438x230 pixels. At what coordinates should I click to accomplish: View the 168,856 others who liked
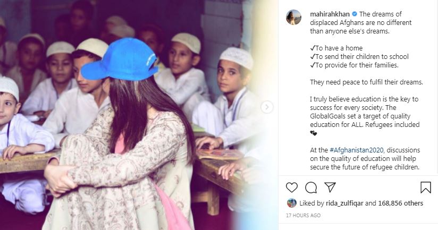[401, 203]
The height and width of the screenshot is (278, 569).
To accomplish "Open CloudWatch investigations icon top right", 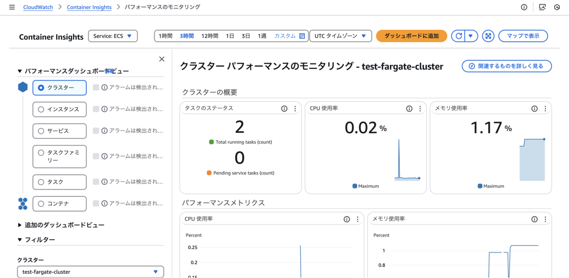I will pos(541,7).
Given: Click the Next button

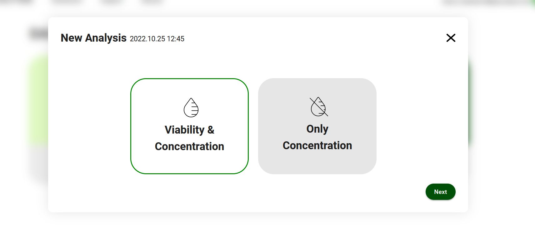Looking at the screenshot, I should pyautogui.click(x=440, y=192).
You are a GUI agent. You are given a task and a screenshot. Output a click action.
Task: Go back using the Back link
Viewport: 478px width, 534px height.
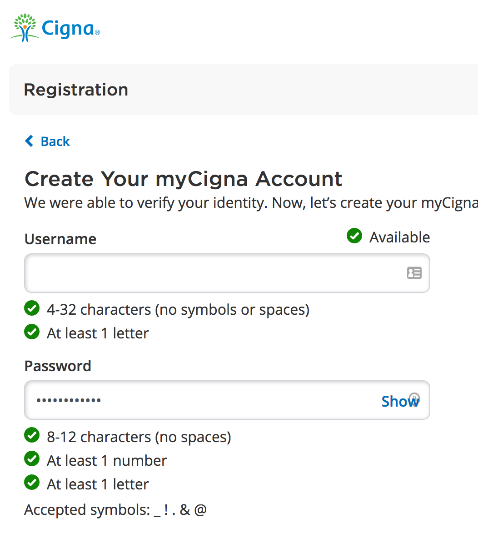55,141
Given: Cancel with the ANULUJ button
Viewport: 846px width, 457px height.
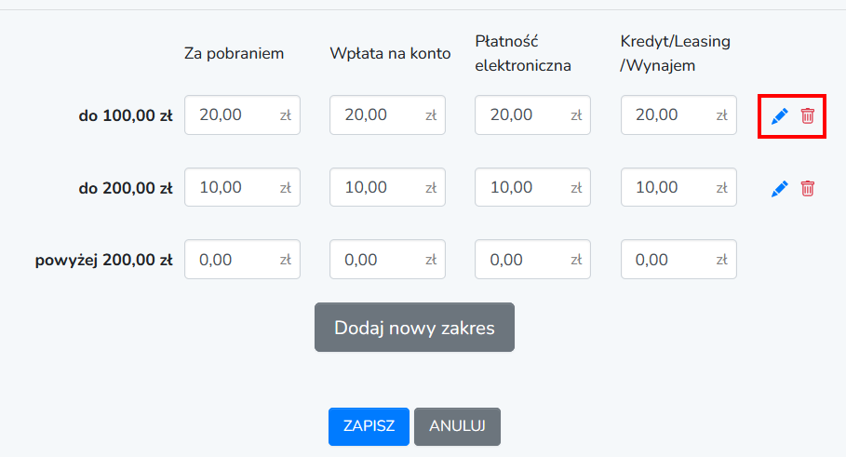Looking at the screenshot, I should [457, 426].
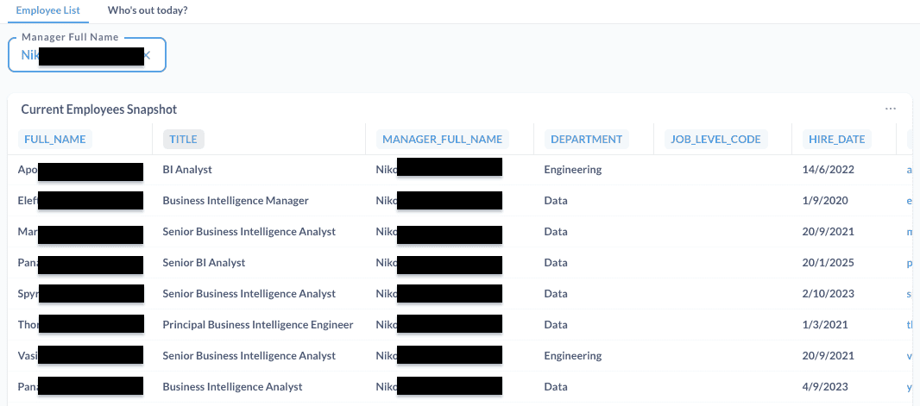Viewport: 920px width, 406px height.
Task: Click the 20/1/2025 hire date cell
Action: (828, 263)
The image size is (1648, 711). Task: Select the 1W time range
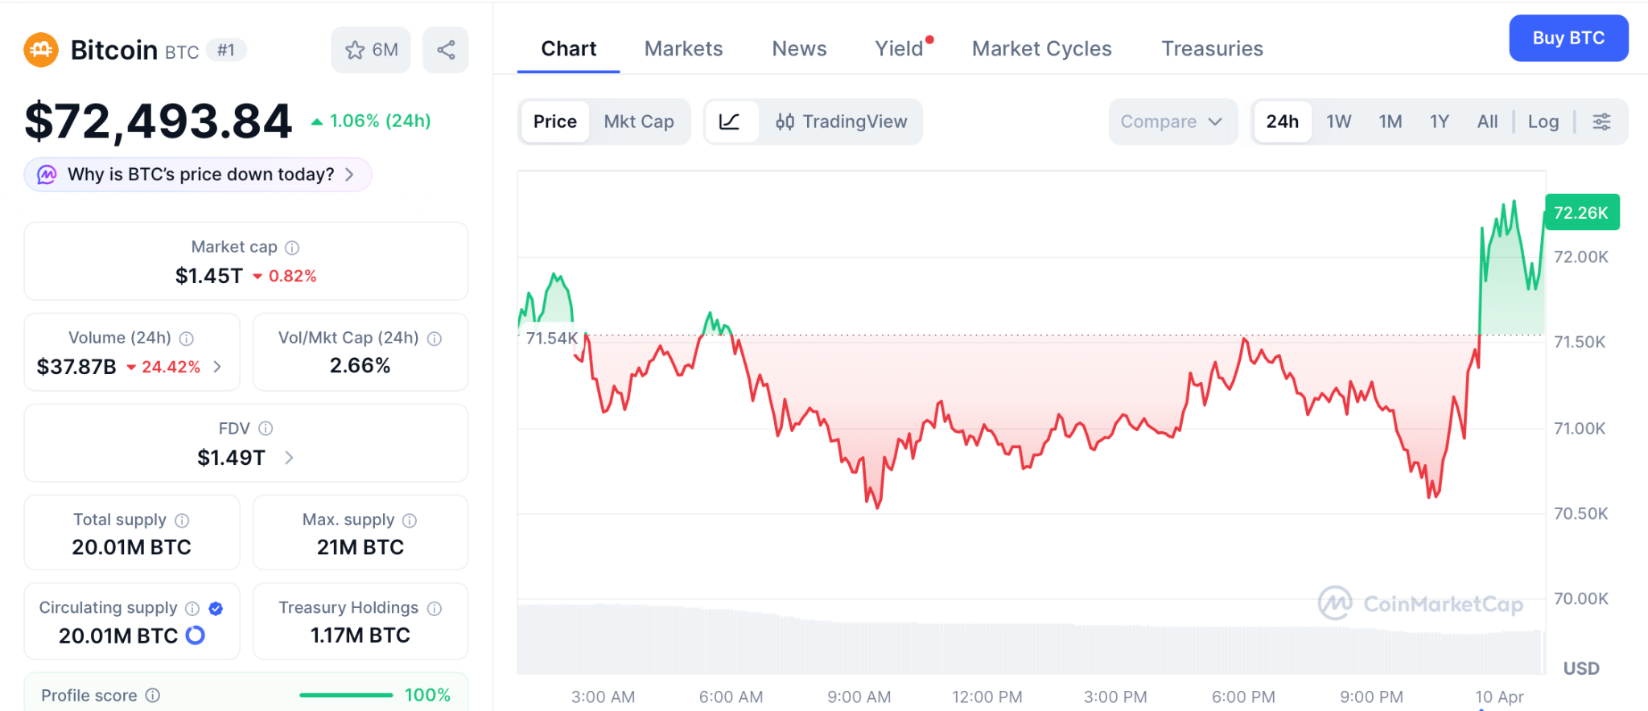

--

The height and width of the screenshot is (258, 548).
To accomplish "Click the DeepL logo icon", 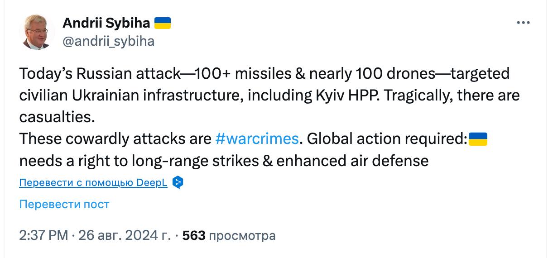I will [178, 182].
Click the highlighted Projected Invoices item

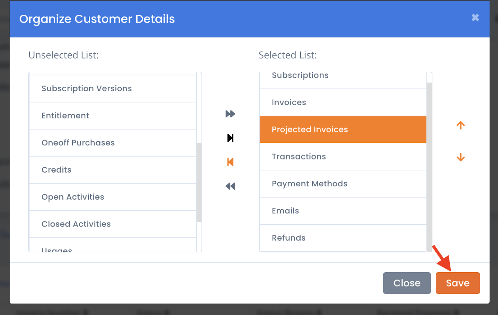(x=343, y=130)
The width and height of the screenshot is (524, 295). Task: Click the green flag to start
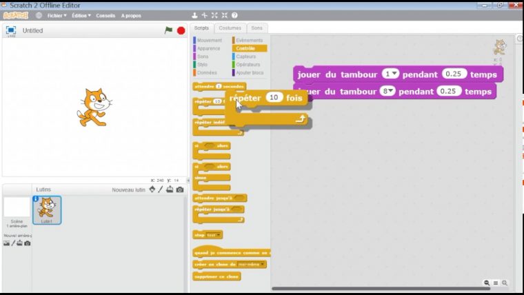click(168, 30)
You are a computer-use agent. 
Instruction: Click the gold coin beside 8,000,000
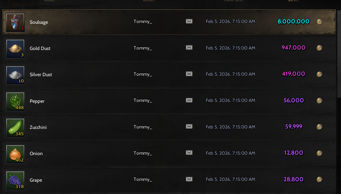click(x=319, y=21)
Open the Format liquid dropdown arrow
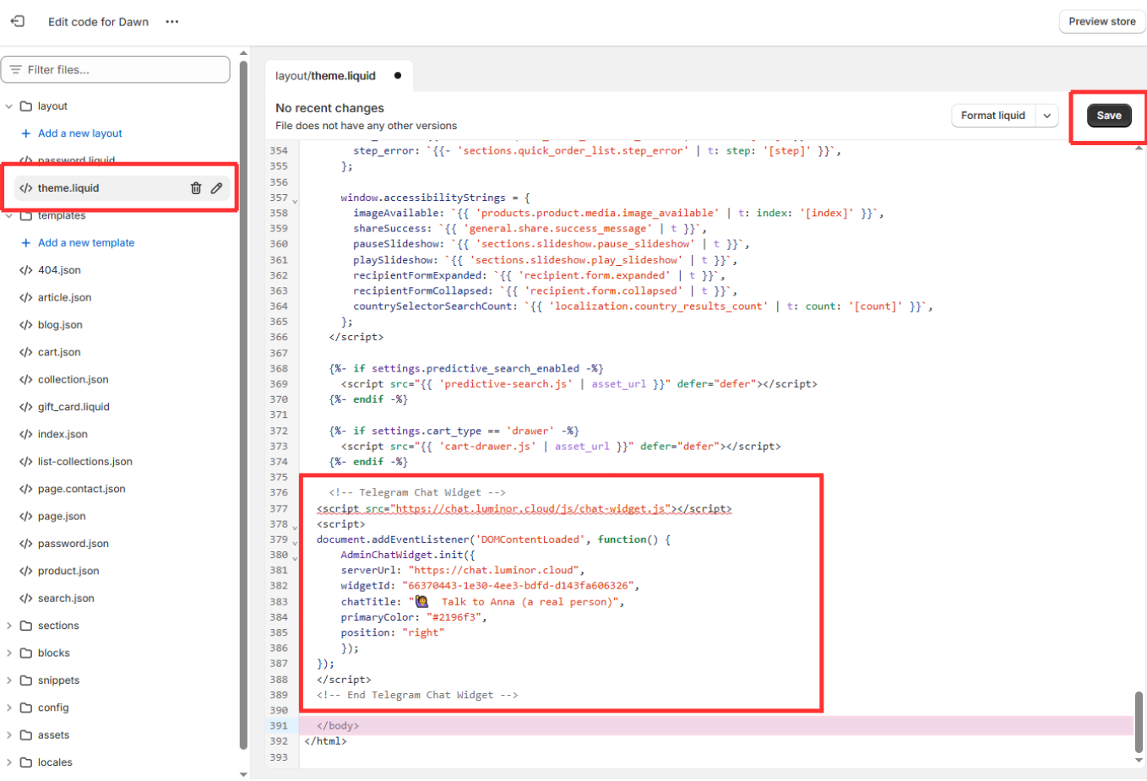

==

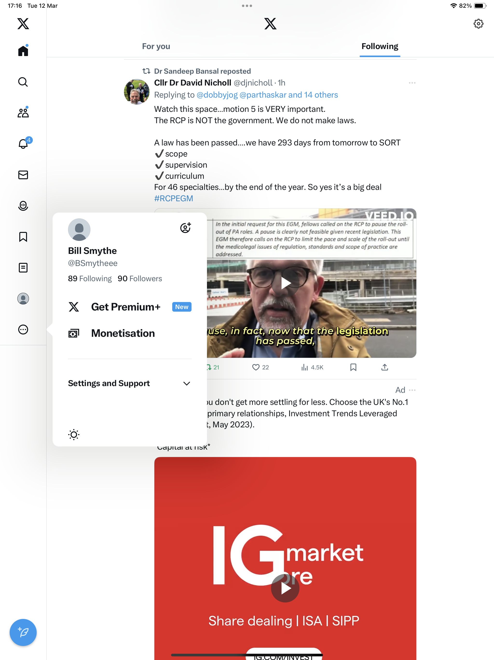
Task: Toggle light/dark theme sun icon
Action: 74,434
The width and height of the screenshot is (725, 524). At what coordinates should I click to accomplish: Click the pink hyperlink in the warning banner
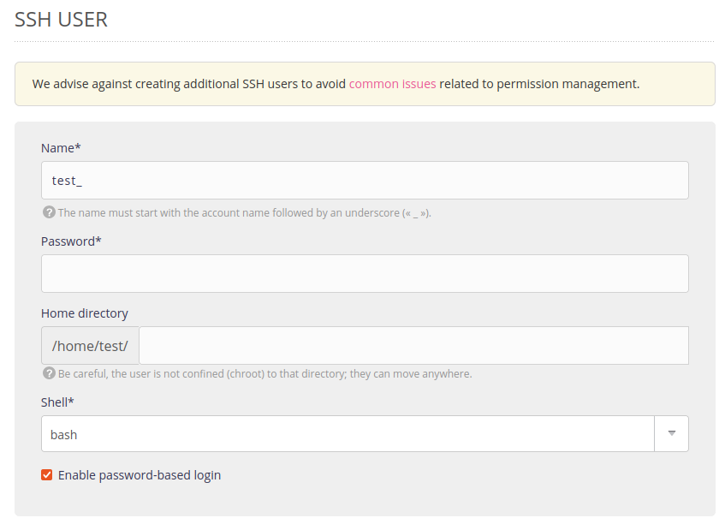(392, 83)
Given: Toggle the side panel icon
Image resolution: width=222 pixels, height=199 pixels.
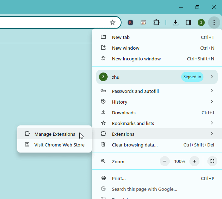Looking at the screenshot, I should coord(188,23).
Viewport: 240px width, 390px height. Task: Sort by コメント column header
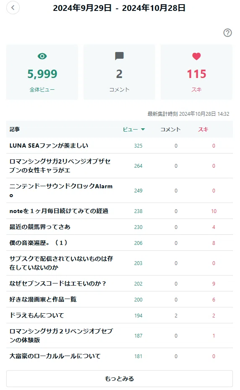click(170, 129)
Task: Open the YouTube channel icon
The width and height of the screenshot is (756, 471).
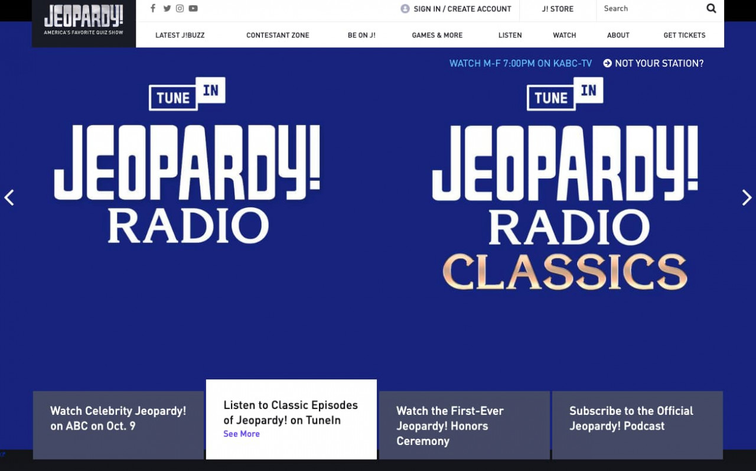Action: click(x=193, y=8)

DIRECTIONS →
Leaving out the pictures, please output the lines in the entries above from the one with "Instruction: Click the" through the one with "Open the Format liquid dropdown arrow", exactly as they are.

COMPLETED TASK →
Instruction: Click the gold coin beside 8,000,000
click(x=319, y=21)
Open the Format liquid dropdown arrow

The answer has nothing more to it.